Wandering Through the Wildnerness of Burnout: Elder Care Tips & Tools

Confession: I've missed a month of posting because, as the title of this edition of Tips & Tools indicates, I'm burned out—exhausted emotionally, mentally, physically, and spiritually. Nevertheless, I am energized by plans for big new changes on my site and in my business. 

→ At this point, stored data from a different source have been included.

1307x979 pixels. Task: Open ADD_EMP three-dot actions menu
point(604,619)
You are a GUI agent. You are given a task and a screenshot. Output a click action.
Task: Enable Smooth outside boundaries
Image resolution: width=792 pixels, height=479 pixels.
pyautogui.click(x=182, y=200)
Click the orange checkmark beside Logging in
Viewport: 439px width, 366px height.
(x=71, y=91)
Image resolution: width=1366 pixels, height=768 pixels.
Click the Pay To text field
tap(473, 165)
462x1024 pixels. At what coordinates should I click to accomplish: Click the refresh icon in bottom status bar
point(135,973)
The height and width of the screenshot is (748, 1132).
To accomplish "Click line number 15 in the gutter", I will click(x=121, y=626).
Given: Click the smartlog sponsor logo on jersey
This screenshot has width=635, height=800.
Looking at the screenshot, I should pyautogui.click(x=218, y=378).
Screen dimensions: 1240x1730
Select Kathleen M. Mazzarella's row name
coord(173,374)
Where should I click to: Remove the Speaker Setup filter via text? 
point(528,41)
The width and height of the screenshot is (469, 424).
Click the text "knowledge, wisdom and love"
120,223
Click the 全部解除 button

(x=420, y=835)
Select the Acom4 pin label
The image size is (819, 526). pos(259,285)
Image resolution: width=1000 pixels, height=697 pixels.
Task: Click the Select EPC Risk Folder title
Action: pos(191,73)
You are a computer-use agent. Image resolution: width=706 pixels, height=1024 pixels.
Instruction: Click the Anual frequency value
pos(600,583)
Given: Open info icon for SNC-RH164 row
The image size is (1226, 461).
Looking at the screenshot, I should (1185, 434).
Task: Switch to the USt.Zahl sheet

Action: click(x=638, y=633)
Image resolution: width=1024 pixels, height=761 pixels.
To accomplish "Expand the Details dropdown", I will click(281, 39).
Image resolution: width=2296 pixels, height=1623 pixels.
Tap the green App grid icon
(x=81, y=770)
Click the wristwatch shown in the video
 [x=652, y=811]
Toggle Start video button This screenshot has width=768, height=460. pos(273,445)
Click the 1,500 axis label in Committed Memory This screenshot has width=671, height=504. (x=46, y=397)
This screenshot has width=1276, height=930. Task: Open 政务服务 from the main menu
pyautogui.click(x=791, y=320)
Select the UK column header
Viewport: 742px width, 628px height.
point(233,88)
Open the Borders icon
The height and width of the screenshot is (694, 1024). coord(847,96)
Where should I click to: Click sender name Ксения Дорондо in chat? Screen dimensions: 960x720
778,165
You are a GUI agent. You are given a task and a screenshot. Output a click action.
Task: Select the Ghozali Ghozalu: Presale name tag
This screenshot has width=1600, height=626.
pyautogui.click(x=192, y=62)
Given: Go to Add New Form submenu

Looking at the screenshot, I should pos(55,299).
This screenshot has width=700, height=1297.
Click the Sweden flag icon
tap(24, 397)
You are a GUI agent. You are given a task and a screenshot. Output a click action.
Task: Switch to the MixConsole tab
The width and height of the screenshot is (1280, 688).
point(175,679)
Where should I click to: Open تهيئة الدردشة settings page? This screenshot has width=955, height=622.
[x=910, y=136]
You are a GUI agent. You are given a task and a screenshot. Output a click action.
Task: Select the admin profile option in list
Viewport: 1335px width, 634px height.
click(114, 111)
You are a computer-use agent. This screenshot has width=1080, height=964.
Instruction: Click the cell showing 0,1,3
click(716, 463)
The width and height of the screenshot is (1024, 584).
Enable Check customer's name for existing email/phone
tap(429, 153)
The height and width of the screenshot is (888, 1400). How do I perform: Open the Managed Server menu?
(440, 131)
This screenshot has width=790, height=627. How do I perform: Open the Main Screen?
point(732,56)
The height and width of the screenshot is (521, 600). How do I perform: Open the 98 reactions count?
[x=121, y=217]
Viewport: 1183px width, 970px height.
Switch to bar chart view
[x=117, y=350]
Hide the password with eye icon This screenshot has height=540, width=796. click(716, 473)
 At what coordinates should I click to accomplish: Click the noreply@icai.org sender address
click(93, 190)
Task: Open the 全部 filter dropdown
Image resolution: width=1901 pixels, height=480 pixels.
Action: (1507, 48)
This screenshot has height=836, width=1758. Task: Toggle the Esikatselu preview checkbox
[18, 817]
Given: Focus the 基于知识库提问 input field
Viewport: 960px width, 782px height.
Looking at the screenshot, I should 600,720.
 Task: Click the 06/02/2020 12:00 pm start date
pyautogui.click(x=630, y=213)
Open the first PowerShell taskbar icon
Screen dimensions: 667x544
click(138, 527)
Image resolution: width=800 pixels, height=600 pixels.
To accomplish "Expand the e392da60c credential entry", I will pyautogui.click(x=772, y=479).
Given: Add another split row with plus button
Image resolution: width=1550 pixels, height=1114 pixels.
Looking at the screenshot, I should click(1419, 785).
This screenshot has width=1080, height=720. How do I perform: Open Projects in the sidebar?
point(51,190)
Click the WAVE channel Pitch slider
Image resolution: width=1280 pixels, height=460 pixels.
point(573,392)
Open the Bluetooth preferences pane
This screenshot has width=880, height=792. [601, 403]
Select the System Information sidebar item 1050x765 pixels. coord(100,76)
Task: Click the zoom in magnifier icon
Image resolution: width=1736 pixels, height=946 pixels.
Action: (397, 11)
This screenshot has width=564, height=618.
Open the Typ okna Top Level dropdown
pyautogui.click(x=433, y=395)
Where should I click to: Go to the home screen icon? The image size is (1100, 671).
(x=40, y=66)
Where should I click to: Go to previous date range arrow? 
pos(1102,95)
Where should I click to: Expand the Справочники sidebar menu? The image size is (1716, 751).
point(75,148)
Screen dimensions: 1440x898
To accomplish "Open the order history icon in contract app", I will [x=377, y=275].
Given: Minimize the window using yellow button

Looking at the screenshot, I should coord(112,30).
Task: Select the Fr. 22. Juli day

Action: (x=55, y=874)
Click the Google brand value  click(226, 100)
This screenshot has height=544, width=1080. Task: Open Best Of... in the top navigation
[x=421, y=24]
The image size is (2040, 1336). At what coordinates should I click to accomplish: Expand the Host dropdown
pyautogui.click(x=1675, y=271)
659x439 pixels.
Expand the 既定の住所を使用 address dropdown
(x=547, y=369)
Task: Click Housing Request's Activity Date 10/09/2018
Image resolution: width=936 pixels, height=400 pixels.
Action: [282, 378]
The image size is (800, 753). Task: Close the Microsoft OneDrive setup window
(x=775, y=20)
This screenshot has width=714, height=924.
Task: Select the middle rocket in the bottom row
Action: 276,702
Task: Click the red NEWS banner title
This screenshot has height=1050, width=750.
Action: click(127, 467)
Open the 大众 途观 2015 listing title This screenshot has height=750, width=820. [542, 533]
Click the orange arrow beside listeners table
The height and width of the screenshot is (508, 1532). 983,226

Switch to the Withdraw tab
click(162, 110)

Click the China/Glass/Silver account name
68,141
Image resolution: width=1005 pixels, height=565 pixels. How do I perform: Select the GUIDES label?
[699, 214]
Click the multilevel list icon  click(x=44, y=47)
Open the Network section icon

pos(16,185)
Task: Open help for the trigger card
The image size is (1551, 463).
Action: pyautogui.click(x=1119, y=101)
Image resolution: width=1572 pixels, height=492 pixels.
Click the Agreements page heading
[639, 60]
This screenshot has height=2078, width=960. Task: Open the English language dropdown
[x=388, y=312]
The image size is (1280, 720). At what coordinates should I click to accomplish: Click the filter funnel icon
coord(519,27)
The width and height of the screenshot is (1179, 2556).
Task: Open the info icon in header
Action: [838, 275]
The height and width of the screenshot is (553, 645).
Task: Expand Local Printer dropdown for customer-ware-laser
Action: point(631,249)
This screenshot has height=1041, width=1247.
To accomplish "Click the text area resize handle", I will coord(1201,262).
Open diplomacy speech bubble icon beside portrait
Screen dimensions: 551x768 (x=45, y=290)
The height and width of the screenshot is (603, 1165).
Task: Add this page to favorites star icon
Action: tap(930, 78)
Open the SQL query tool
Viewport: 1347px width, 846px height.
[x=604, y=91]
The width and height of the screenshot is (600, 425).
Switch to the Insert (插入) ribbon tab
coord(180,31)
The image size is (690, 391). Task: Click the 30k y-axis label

As always, I welcome your feedback on the content and suggestions for future topics—and I'd love to hear from you at michelleseitzer.writer@gmail.com

Here are this month's tips and tools:

  • TIP 1: Acknowledge burnout. When you're in a state of burnout—which tends to follow an extended period of compounded grief, loss, and other difficult circumstances without adequate time to rest and recharge—you are exhausted by even the most basic tasks. You feel stuck. Apathetic. You just cannot summon the energy or desire usually have for your daily obligations and to dos, even those you enjoy. I'm finally understanding that this is where I am, and it's helping me take the next necessary step toward renewal. Struggling with a difficult caregiving circumstance? I can help.  
     
  • TIP 2: Take action. This is easier said than done, because when you're walking through burnout-land, you don't want to do anything else—even if it will help you. Keep your action plan simple, but find a way to get the respite you need. Make a wish list of what would help, i.e. sleep, better nutrition, time with a dear friend, a phone call with a mentor, a morning alone, etc. Commit to making at least one of those wish list items happen—ASAP. Read Respite Care to the Rescue
     
  • TOOL 1: Friends who "get it." You should talk to someone about your state of burnout, and while it doesn't have to be a fellow caregiver, it should be someone who understands what you're going through. Because right now, the last thing you need is someone to say, "I understand" (when you know they don't), or "It's not that bad" (when you know it is). Validation and affirmation will heal you; guilt and criticism will only add to your level of stress.
     
  • TOOL 2: The power of NO. Sometimes you just have to say no. No to dinner out with a friend, even if you miss seeing her. No to an extra work assignment, no to a new activity, no to a phone call with someone who drains your energy instead of replenishes it. If you're used to saying yes, take comfort in knowing that your answer will not always be no; this phase of burnout too shall pass. But you are likely to emerge from it sooner if you simplify your life.

    How did you get through a time of burnout?